**Directions for this task**
In the entries that follow, find the word "computer" and report each line it is on.

**Data for this exercise**
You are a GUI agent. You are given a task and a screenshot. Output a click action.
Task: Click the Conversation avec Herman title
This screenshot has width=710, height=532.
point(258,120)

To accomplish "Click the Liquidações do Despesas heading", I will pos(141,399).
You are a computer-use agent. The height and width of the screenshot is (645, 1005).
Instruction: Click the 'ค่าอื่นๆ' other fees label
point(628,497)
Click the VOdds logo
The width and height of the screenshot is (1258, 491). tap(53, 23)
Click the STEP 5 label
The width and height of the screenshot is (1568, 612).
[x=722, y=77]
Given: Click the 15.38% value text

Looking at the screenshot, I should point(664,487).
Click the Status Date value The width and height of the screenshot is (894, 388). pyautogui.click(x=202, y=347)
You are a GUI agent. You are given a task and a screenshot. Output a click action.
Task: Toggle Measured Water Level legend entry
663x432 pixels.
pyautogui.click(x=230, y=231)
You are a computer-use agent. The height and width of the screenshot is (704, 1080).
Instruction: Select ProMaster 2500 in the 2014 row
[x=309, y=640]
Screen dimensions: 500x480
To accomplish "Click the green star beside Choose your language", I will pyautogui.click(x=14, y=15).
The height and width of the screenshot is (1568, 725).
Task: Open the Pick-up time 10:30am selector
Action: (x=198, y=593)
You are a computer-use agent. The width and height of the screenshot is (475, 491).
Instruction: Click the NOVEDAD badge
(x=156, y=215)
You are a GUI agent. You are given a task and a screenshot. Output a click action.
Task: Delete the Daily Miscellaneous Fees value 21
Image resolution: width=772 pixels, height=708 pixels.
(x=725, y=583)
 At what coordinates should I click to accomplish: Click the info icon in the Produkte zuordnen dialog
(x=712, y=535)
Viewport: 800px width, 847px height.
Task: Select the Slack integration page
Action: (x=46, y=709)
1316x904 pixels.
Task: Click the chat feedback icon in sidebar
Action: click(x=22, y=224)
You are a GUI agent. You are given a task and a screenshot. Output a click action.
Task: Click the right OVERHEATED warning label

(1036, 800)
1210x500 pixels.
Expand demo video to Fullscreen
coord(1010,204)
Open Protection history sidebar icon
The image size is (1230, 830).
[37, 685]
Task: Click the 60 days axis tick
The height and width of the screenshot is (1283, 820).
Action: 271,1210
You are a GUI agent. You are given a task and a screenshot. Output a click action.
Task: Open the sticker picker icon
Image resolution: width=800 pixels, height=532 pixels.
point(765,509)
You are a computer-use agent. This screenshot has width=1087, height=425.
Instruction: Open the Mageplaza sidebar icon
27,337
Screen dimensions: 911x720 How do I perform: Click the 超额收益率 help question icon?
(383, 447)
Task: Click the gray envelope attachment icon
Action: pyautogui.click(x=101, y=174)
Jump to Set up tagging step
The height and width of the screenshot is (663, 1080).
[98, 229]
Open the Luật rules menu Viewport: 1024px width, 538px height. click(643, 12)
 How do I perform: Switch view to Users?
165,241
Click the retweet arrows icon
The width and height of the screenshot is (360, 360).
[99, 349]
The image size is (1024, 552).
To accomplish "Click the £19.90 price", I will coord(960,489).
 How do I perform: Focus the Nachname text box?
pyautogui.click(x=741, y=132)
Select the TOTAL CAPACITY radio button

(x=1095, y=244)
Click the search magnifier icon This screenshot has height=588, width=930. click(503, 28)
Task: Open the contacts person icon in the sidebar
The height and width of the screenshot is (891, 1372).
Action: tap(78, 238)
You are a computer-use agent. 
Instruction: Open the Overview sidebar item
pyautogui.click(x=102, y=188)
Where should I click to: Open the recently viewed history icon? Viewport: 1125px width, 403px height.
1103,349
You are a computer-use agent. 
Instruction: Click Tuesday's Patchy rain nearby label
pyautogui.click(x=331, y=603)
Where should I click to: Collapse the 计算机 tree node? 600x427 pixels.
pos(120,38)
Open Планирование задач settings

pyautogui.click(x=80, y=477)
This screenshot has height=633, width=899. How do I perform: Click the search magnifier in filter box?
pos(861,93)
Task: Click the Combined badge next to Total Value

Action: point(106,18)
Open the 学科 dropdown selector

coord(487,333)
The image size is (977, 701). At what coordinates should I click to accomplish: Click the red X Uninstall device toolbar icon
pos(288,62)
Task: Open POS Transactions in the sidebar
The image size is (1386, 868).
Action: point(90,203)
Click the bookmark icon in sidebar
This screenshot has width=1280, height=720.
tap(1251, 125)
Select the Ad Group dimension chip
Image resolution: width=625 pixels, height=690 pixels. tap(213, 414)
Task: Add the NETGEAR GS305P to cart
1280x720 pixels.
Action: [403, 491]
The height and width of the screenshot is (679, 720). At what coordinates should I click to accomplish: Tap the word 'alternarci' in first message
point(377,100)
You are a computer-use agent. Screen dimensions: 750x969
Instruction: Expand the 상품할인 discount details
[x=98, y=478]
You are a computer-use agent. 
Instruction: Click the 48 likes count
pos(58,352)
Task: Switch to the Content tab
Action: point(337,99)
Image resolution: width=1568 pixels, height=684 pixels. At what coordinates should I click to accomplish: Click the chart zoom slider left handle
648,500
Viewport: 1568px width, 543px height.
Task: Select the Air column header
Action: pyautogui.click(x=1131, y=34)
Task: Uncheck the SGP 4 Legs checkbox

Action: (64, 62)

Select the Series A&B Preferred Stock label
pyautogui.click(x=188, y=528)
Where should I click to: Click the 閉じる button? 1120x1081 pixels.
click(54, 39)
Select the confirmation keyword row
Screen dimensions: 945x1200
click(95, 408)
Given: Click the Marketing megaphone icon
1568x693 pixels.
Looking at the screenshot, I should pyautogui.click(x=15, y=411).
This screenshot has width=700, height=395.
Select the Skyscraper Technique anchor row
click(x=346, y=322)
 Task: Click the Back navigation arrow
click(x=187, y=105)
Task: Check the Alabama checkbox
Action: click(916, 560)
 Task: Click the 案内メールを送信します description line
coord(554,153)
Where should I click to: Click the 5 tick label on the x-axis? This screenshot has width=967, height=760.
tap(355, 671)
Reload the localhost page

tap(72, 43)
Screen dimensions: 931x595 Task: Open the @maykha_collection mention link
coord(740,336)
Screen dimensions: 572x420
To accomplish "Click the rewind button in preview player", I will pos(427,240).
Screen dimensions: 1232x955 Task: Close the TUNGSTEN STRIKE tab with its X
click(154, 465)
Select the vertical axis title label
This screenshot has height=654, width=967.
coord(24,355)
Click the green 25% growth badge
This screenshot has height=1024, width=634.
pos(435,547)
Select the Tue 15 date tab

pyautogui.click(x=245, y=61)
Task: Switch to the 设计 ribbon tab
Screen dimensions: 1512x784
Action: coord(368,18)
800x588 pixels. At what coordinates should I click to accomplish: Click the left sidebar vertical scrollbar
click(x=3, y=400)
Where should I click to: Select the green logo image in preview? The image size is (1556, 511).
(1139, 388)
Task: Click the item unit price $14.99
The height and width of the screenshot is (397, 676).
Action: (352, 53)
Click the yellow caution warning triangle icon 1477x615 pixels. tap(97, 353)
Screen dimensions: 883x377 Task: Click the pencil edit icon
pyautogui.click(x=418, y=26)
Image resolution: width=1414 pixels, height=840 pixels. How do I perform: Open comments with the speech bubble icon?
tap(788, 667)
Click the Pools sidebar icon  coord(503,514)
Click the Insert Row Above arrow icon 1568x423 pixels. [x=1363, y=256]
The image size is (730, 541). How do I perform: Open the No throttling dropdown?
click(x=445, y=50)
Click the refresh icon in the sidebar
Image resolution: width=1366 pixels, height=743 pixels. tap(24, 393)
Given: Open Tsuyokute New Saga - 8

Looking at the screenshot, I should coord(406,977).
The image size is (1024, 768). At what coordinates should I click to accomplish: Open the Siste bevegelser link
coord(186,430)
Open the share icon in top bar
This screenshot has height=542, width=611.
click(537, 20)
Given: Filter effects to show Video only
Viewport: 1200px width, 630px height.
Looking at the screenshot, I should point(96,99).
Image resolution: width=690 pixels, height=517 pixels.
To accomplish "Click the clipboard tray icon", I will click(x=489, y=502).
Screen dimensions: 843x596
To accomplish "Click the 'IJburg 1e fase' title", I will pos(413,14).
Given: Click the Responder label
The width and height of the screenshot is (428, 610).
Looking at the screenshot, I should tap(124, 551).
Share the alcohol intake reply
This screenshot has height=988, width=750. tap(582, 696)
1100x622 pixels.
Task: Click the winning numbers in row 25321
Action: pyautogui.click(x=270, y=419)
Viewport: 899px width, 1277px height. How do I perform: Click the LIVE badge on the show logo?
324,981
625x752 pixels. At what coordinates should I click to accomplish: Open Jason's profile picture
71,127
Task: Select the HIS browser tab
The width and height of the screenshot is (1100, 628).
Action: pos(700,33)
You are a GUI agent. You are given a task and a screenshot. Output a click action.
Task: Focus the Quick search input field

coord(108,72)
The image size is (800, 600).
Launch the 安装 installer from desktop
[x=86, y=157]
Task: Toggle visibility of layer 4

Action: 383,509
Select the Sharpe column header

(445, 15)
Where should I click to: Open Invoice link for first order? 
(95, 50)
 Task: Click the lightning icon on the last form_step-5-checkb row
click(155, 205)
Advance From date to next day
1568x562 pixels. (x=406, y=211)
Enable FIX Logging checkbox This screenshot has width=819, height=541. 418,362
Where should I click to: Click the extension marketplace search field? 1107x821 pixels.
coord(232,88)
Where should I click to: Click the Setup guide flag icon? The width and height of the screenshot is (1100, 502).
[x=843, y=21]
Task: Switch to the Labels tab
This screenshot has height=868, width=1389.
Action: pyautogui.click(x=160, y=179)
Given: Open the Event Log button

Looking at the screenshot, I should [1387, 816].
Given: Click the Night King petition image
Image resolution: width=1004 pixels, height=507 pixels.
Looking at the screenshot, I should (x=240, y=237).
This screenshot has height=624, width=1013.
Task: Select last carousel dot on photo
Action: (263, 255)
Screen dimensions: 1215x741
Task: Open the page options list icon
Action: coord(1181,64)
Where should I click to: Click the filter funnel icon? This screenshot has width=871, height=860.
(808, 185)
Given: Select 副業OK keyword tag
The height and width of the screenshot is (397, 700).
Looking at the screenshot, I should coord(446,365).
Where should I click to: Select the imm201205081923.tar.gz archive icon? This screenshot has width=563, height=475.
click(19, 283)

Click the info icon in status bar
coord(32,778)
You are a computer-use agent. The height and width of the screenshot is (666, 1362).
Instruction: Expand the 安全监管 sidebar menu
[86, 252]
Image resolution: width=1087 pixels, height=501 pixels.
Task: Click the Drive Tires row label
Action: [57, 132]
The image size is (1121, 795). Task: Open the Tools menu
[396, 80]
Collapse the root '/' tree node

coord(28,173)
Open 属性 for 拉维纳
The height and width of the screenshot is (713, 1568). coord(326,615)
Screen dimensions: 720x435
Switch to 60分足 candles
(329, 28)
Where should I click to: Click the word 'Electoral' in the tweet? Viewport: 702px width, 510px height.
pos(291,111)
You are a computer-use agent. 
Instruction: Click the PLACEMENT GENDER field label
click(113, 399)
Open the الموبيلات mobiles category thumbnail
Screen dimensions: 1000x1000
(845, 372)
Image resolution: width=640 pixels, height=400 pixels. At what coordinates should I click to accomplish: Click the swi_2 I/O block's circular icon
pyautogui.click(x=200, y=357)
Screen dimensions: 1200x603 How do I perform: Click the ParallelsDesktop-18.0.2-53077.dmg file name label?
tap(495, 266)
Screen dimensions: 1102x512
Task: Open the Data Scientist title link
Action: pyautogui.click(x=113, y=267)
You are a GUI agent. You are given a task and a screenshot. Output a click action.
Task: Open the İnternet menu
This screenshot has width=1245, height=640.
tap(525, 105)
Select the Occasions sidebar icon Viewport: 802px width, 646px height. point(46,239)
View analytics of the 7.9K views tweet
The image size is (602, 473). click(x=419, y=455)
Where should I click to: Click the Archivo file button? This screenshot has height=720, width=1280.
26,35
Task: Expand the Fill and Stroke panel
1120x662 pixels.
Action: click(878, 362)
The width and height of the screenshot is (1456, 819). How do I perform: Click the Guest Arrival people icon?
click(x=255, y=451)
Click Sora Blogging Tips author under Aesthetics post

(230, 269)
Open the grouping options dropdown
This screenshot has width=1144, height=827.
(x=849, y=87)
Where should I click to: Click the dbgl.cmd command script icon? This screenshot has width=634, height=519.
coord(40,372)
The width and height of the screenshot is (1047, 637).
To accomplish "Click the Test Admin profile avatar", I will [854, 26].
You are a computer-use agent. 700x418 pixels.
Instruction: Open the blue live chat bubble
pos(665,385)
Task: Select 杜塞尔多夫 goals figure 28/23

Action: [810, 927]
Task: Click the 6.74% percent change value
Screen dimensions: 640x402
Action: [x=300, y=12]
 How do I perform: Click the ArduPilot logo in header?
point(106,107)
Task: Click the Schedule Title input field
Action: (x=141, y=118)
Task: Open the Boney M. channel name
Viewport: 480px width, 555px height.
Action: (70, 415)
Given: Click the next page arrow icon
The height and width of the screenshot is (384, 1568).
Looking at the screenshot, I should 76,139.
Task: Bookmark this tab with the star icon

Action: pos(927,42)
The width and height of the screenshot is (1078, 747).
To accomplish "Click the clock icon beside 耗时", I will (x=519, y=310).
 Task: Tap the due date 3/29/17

**Expected answer**
You are a computer-use agent. The height and width of the screenshot is (645, 1005).
You are a computer-use agent. The height and width of the screenshot is (704, 1080).
You are a computer-use agent. The width and height of the screenshot is (475, 491).
You are a computer-use agent. This screenshot has width=1087, height=425.
You are a computer-use agent. 
You are a computer-use agent. 
You are a computer-use agent. Screen dimensions: 750x969
You are a computer-use agent. 
You are a computer-use agent. The height and width of the screenshot is (666, 1362).
You are a computer-use agent. 
You are a computer-use agent. 700x418 pixels.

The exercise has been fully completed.